Idol Worship


Idols are falling before us right and left, particularly in the grotesquely skewed reality which governs the world of sports. Sadly they are too many to number, but those most celebrated in these ranks include O.J. Simpson, Pete Rose, Lance Armstrong, Tiger Woods, Joe Paterno, Oscar Pistorius, and stars in the pantheon of professional soccer who have yet to be named.

Focusing on the Pistorius, the excitable British press has one of the better stories on the phenomenon, whose title reads in part "another fallen idol mocks our hunger for demi-gods."

"To an extent," that story in the Independent reads, "we elevate every sporting idol above real life no less artificially than do the blades of Pistorius. It is pointless, plainly, to ask whether this same catastrophe might have been avoided by its protagonists if they instead began Valentine's Day, say, frying eggs and washing up in a diner. But other lives have certainly unravelled -- if not in quite so shocking and bloody a way -- when those we should celebrate only in one, limited dimension have been seduced into believing our own publicity."
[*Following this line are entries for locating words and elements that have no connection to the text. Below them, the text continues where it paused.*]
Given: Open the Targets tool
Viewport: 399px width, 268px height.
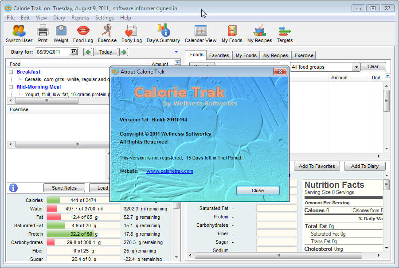Looking at the screenshot, I should pos(284,33).
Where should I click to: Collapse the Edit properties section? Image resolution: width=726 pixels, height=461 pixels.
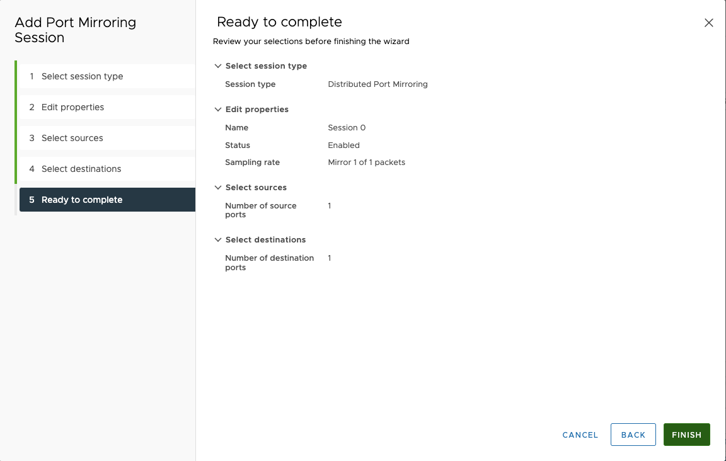click(218, 109)
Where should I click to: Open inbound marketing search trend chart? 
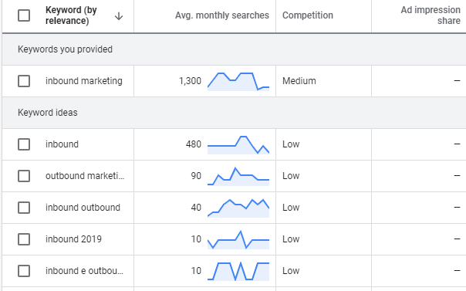tap(238, 82)
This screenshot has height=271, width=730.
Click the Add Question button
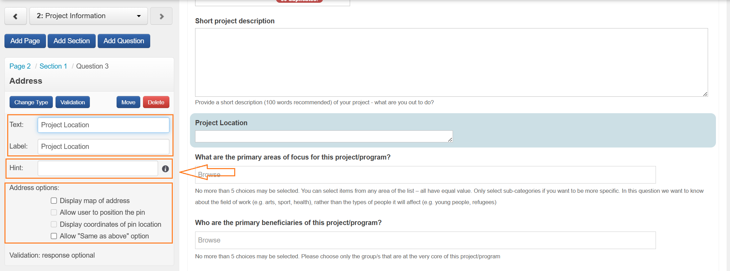point(124,41)
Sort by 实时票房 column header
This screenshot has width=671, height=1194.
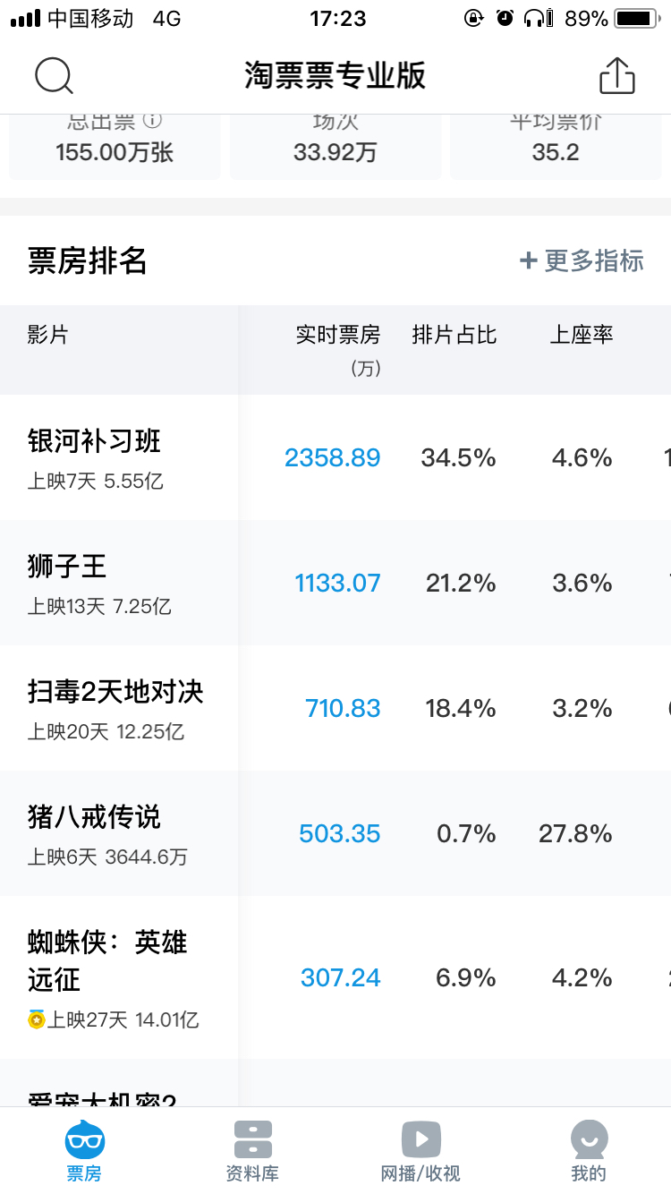(338, 335)
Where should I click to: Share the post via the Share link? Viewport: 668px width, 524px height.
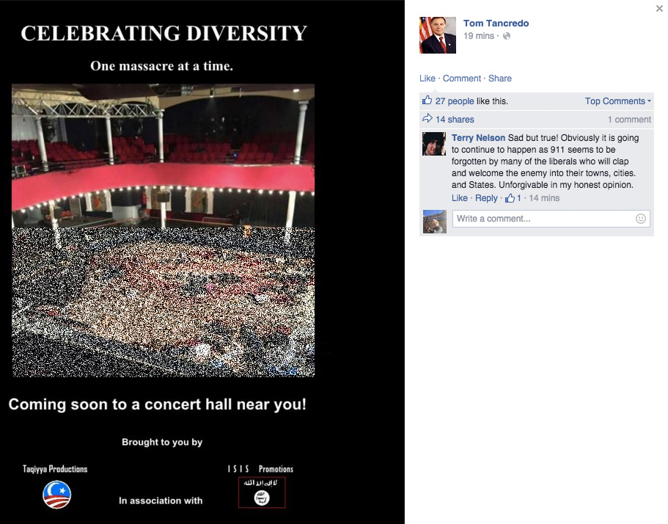point(500,79)
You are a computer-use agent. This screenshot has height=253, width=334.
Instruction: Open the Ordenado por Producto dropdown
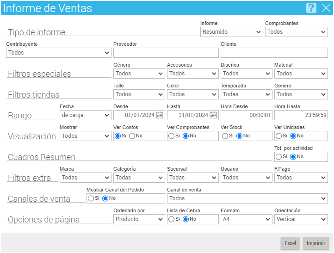(x=139, y=219)
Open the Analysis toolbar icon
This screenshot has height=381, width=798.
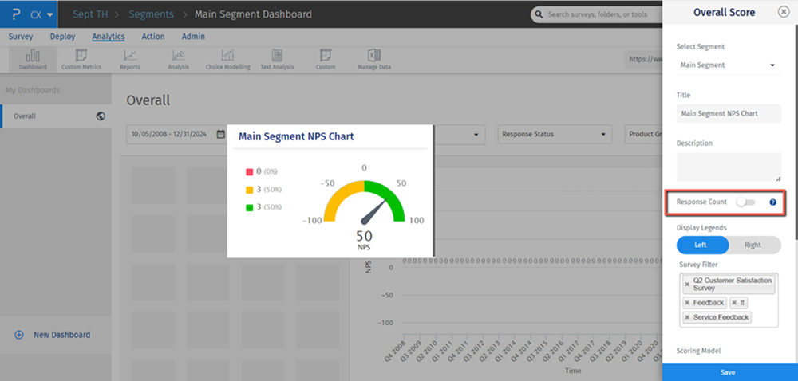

Seduced is a good word in this context, for it is we who are seduced time and again by the idol of achievement that we deem to be superhuman and, in a very real sense, the idols themselves who are victimized by our seduction. Faster, higher, stronger -- we idolize those very abilities that we ourselves can never hope to possess. We worship everything that we are not.

The theological problem here has two facets. 

First, we have misplaced our trust. Trust has to do not simply with that which we believe or consider to be true, nor with that for which we hope (in the sense of wishing it were true), but instead is a matter of absolute confidence in something. Only God is worthy of such absolute confidence. One of the most powerful examples of trust in scripture is in Genesis 22 where Abraham willingly places his bound son, Isaac, on the altar to be sacrificed because God has commanded him to do so. This act surely came not out of blind obedience but in deep trust that God had a purpose in asking Abraham to commit such a deed. 

Second, in our idol worship we have placed our trust in people, which are by their very nature imperfect and subject to flaw. Among those who have walked on earth, only Christ was perfect. Paradoxically, in our glorification of human beings we end up reviling, in those who fall, the very qualities which define us all. How many of us are tempted, or give into temptation, to cheat in various ways that make us look better than we really are? How many of us have been overcome by rage, jealousy and envy that we have done things, even heinous things, by which we are later horrified? So, who appointed us judge that we dare to condemn others for their transgressions? 

Sin is real and we must all learn to acknowledge it and to pray that God will use our admission as an agent of reconciliation. This prayer lies at the heart of our Lenten discipline: "Create in me a clean heart, O God, and renew a right spirit within me" (Psalm 51:10). In the meantime we may cling to the words of Colossians 3:2 (NIV): "Set your mind on things above, not on earthly things."